Syringocystadenoma papilliferum is a rare benign tumour which is believed to be derived from the apocrine or the eccrine sweat glands. In this case report, the patient had it since birth but he presented to hospital due to recent onset increase in size of the lesion and with pain on palpating the swelling. Its association with a hamartomas lesion of a follicular or a sebaceous origin is common as in this case it was initially diagnosed to be infected sebaceous cyst[8]. In about one-third of the case, syringocystadenoma papilliferum is associated with a nevus sebaceous.

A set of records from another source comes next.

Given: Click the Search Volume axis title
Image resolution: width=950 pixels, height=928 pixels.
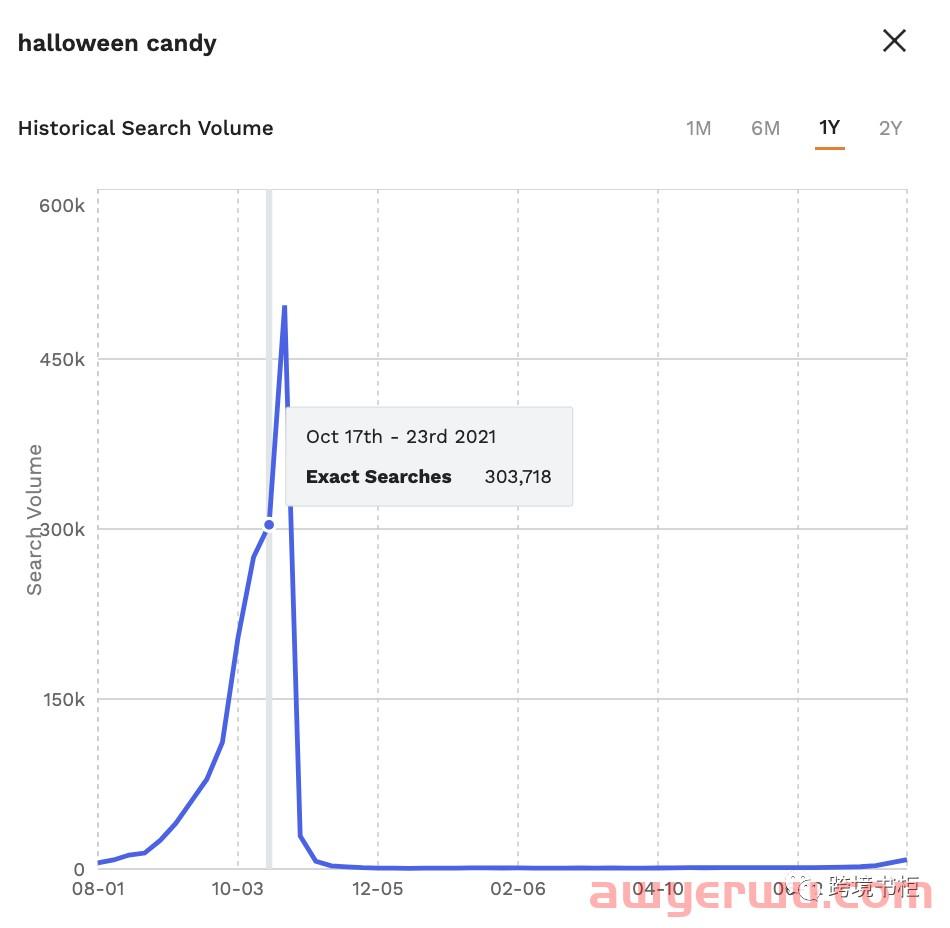Looking at the screenshot, I should point(35,520).
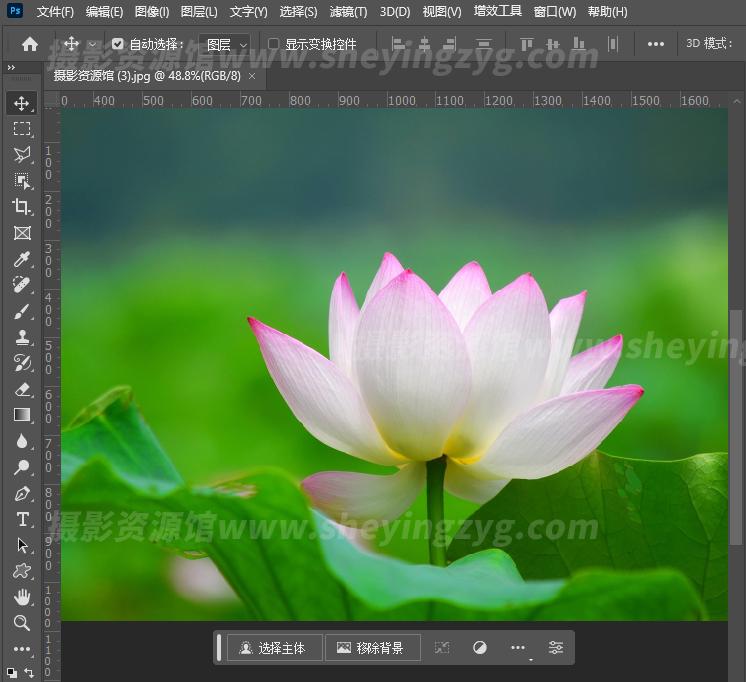Image resolution: width=746 pixels, height=682 pixels.
Task: Select the Eraser tool
Action: pyautogui.click(x=22, y=390)
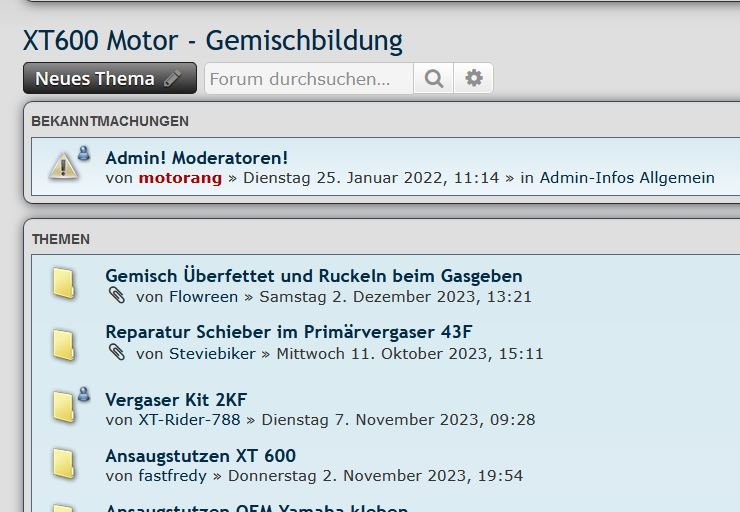This screenshot has height=512, width=740.
Task: View Steviebiker's user profile
Action: pyautogui.click(x=212, y=354)
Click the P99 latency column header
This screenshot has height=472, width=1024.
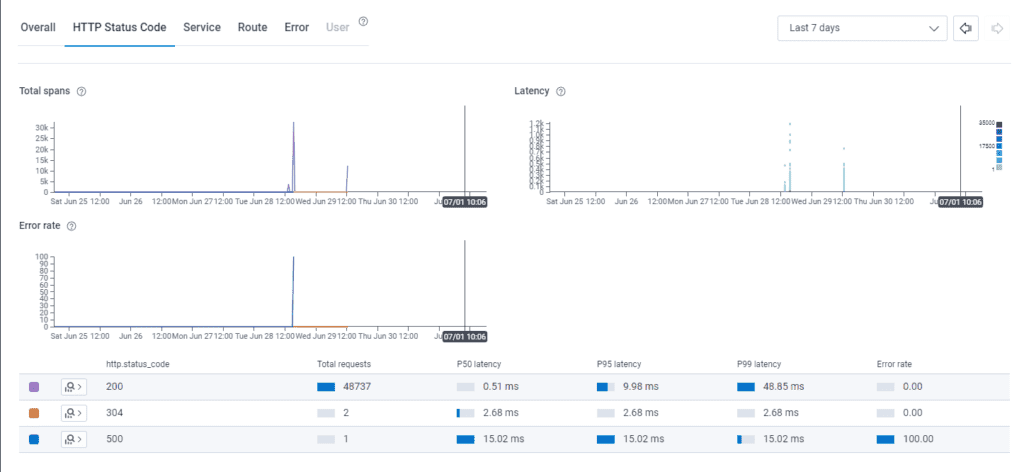pyautogui.click(x=758, y=364)
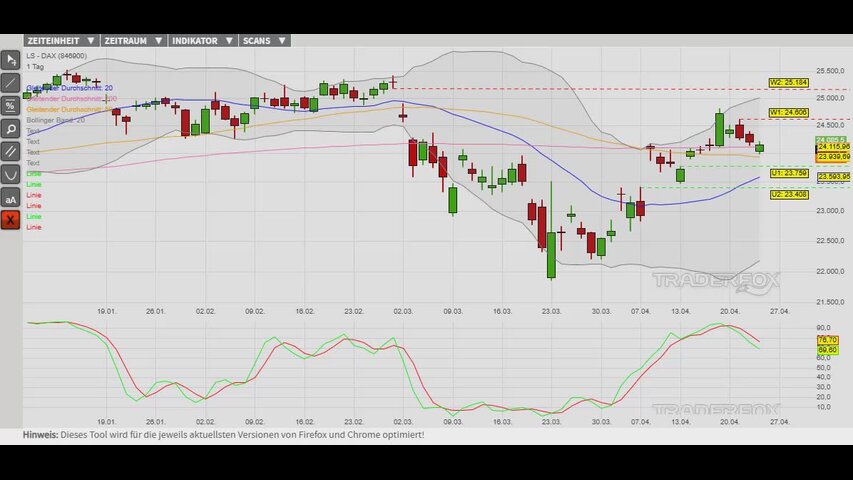
Task: Open the Scans menu
Action: [x=264, y=41]
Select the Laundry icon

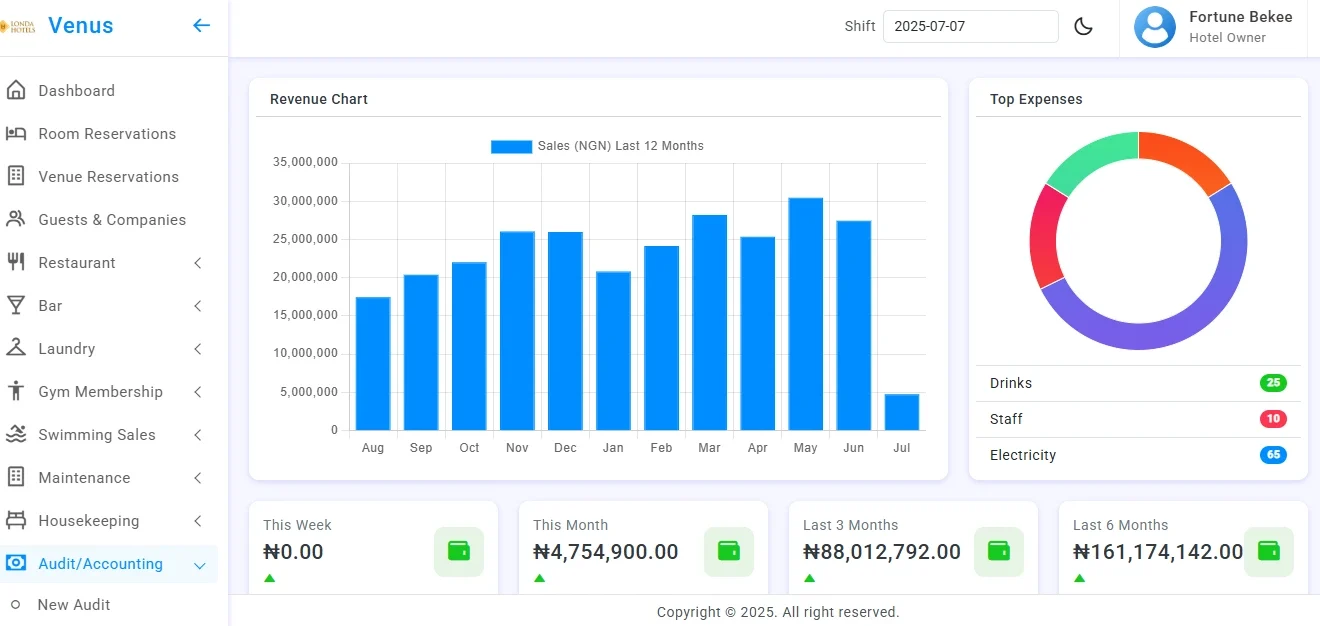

Multiple tumours of adnexal origin (such as trichoblastomas, apocrine adenomas, hidradenoma papilliferum, porona follicular, trichilemmoma etc.) have been reported to arise on a sebaceous nevus, among which Syringocystadenoma papilliferum may be included [9]. Basal Cell Carcinoma (BCC) development has been reported in up to 10% of the cases [10]. In the majority of the cases, there is a coexistent nevus sebaceous. Squamous cell carcinoma (SCC) may also develop, but much less frequently. Till now, only two cases of verrucous carcinoma in conjunction with Syringocystadenoma papilliferum, have been published [11]. Ductal carcinomas which arise from Syringocystadenoma papilliferum have been reported as well [12]. An ulceration or a rapid enlargement is indicative of a malignant transformation. Syringocystadenocarcinoma papilliferum is a malignant counterpart of syringocystadenoma papilliferum [13]. The diagnosis is clinically suspected and histologically confirmed. Due to the risk of a malignant change, a prophylactic surgical excision, followed by a detailed histological examination, is the treatment of choice. Chemotherapy or Radiation therapy can also achieve good tumor control, in cases of inoperable disease or in patients who refuse surgery.[14]

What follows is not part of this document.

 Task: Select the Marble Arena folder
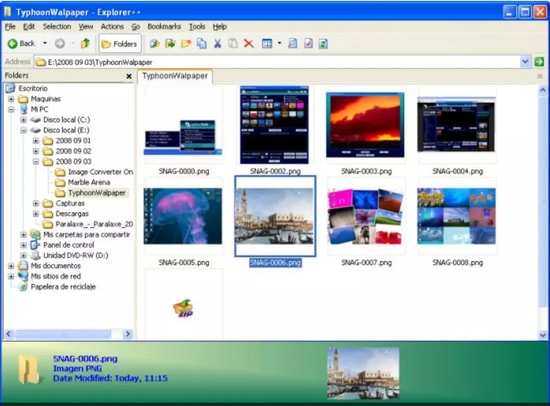coord(89,182)
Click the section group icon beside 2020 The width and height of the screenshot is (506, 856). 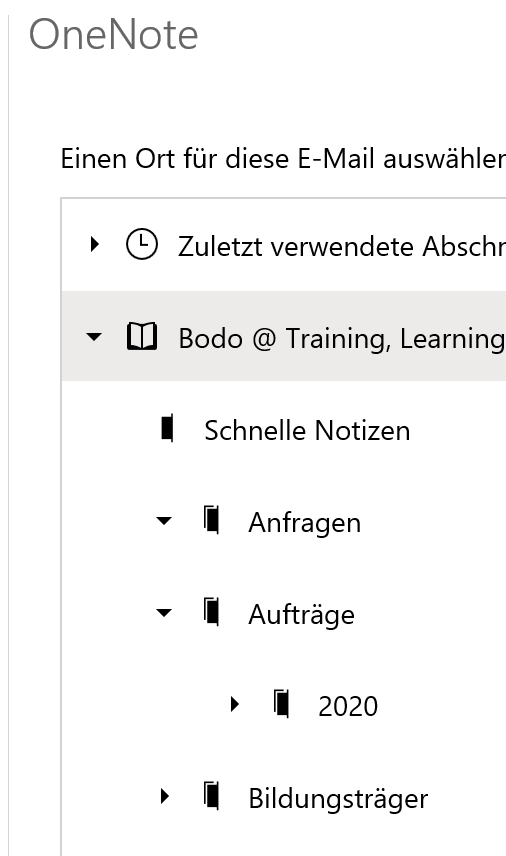click(282, 703)
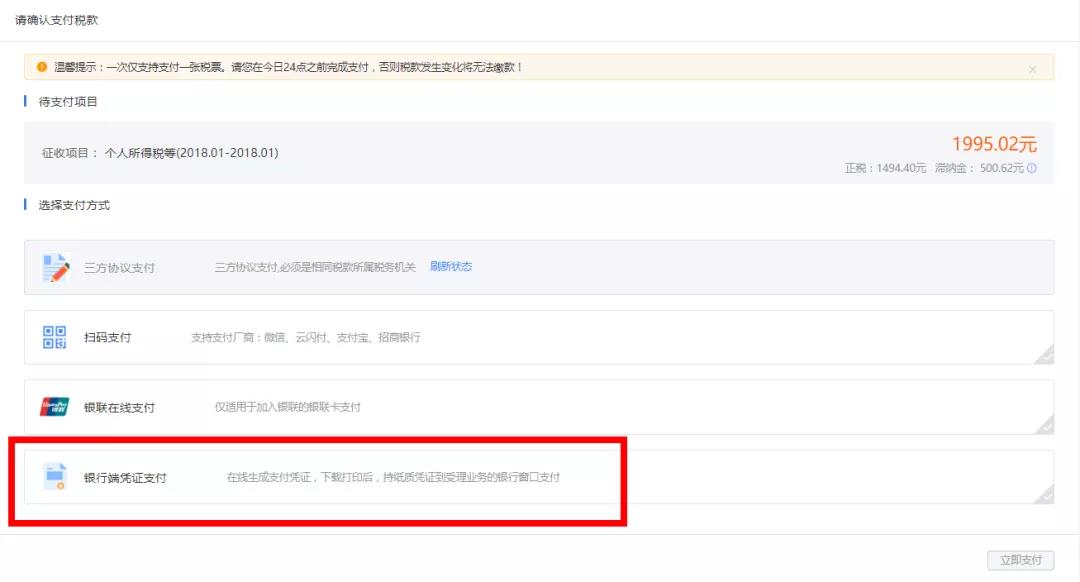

Syringocystadenoma papilliferum is a rare neoplasm, and even though it is called as a childhood tumour as it usually appears at birth, during infancy or around the time of puberty, it rarely appears in adults. The nodular variety has a predilection for the trunk, but here, it presented on the scalp. In the present case, it was clinically diagnosed at first as infected sebaceous cyst at the nape of the neck, but later, it was histologically confirmed as syringocystadenoma papilliferum. Such a presentation of this tumor may generate multiple differential diagnoses and it must be sent for a histopathological examination.